The long-lasting impacts of the Dawn Raids on Pacific families will be discussed in detail at the Abuse in Care Royal Commission of Inquiry across the next fortnight.
The next block of public hearings, beginning today, are focused on survivors from New Zealand's Pacific communities.
Multiple witnesses are expected to mention the Dawn Raids, which the Government will make a formal apology for on August 1 - two days after these hearings finish.
Legal counsel Tania Sharkey, who represents 15 survivors, was not able to go into details of evidence before witnesses appear before the Commission but said one person would speak particularly about the enduring impacts "of the Dawn Raids on him, his family, and the wider community".
It was not an isolated theme spoken about by survivors of abuse in care.
"Interestingly, in speaking to a number of survivors – not necessarily who will be speaking at the public hearing – many of them have shared their experiences about recollections of the Dawn Raids but also that period before that."
Sharkey said the raids "didn't just happen one day in 1974".
"There was a lead-up period."
She said they were hoping to hear more experiences from Pacific survivors.
In general, the next fortnight was going to be "a big occasion", Sharkey said. "It's huge for our community."
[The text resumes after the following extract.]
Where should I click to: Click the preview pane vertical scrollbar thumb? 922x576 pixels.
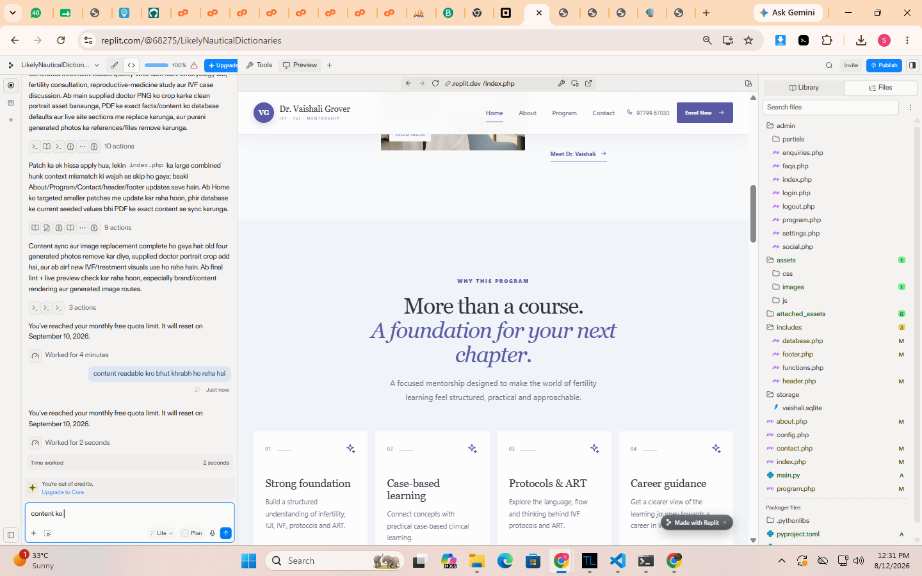pyautogui.click(x=753, y=213)
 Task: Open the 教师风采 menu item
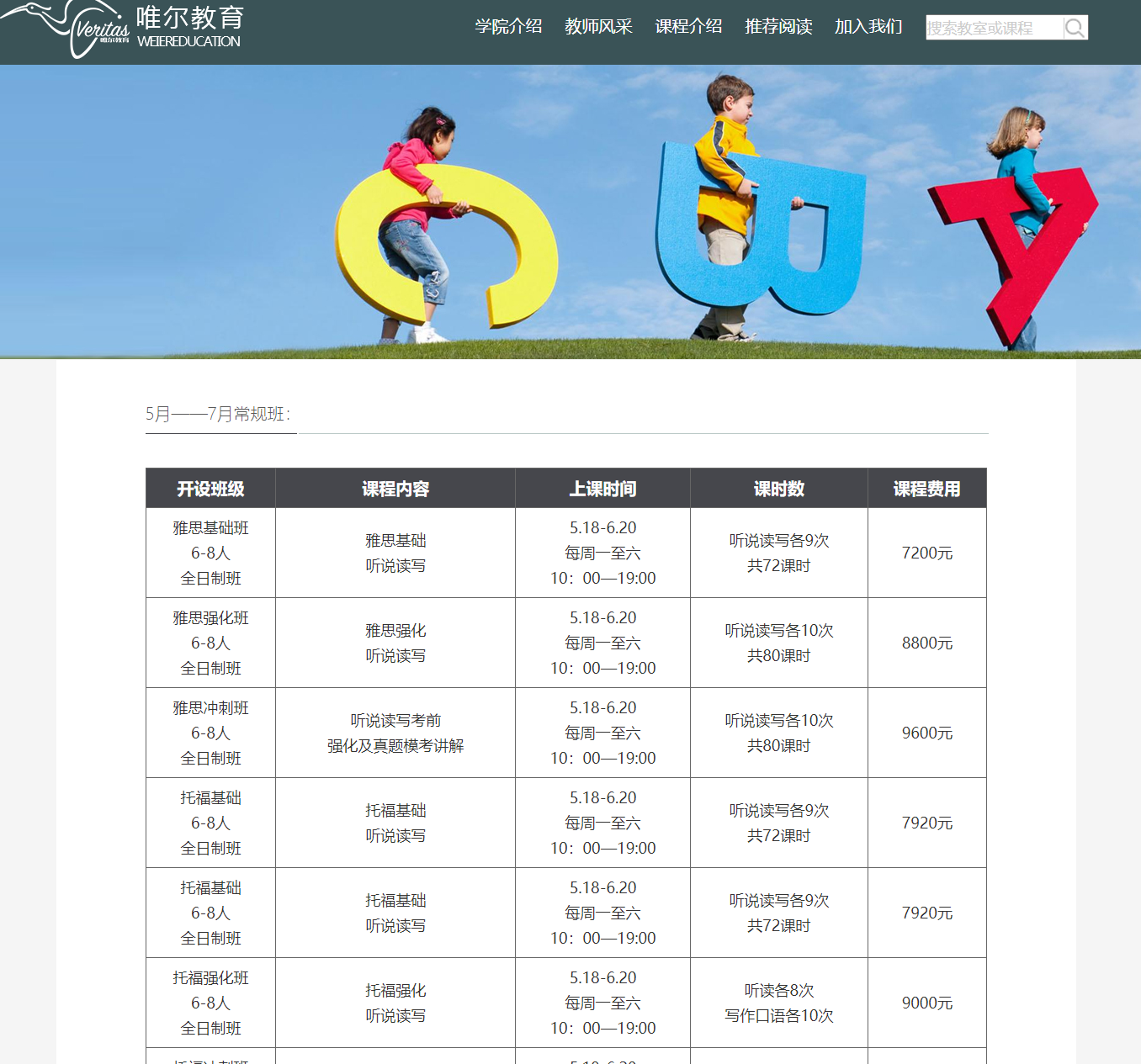(x=599, y=26)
"This is the first-ever public hearing of its kind for our communities."
Lingering in the background was what Sharkey admits to be a culture of shame in Pacific survivors speaking up. "We are mindful of how taboo the topic of abuse can be for Pacific communities".
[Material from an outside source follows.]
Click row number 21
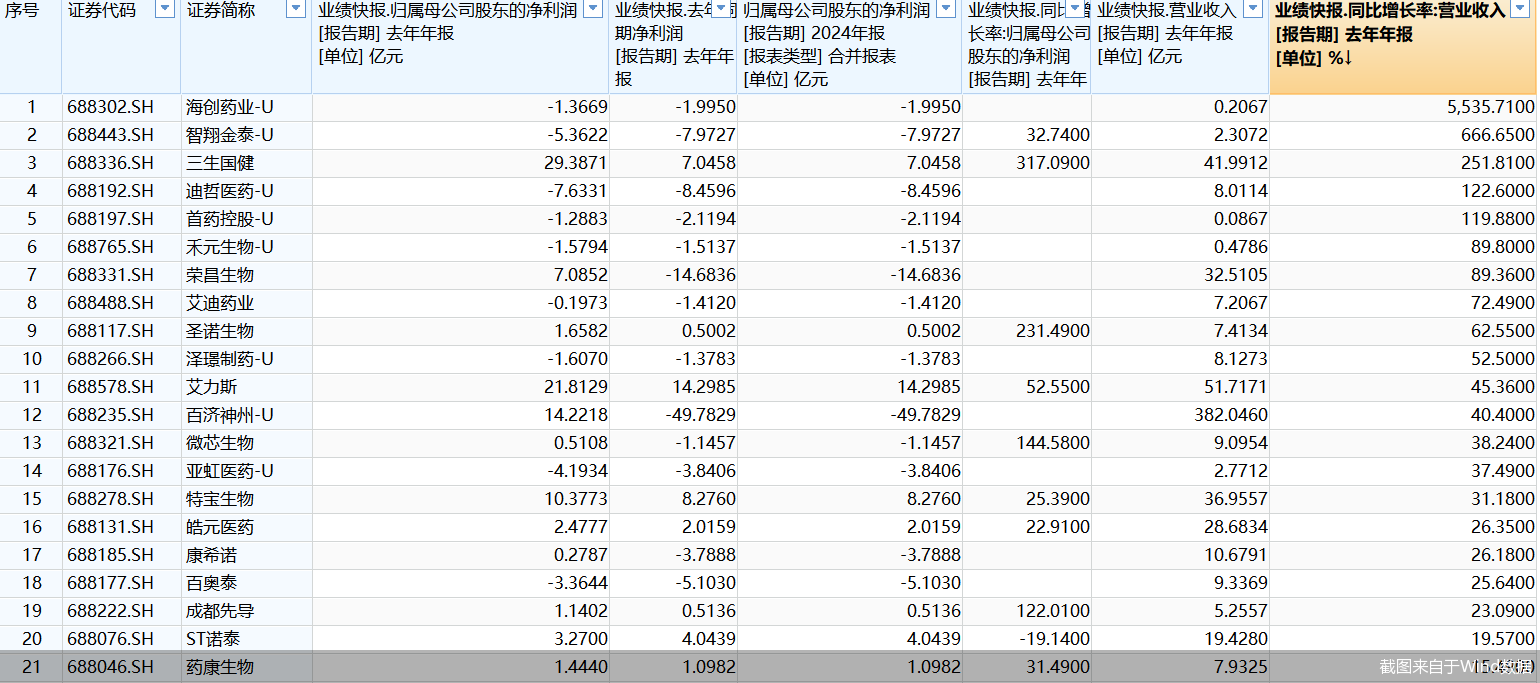The height and width of the screenshot is (683, 1540). [x=31, y=667]
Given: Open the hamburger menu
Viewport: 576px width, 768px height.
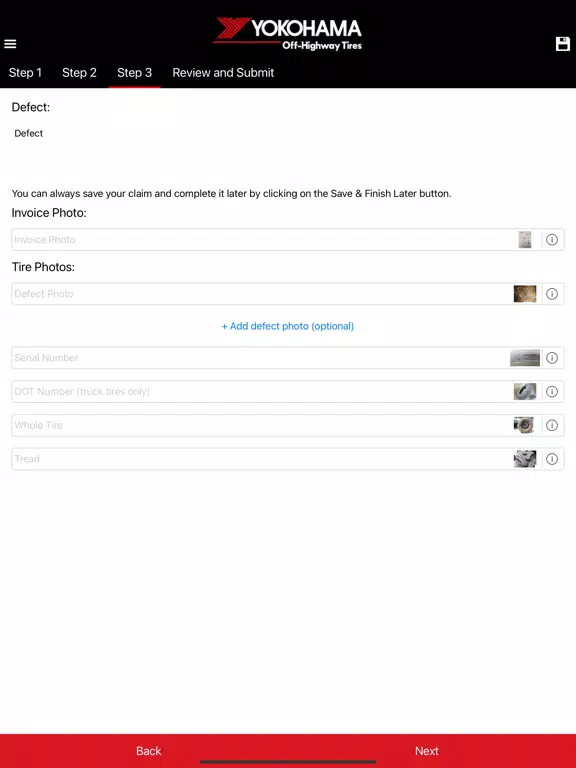Looking at the screenshot, I should coord(10,44).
She recognised how "courageous" survivors speaking over the next two weeks were, not only for speaking up, but then also doing so publicly.
"Those that are sharing their experiences know that by doing so, we are trying to lift that dark cloud and start these discussions to ensure that that abuse doesn't happen again in the future for our children, our young people, our vulnerable adults."
Part of the hearings' official title was "Tatala e Pulonga", which Sharkey said meant "to lift or to peel back what's behind the dark cloud".
She said in that sense, it was right the hearings were being held at Fale o Samoa in Māngere, Auckland, instead of the Commission's hearing room in Newmarket.
Sharkey said it would simultaneously be a culturally appropriate location but also a safe and familiar space.
"A lot of survivors are connected with their culture as a result of their time in care so part of it is about bringing them home."
"The fale, it does represent home."
Sharkey hopes more Pacific survivors will be inspired to speak up about abuse they suffered, because it was known Pacific, as well as Māori, voices were underrepresented in data.
The Commission has previously spoken about wanting to fill these gaps and was "undertaking detailed research and investigations to inform our recommendations".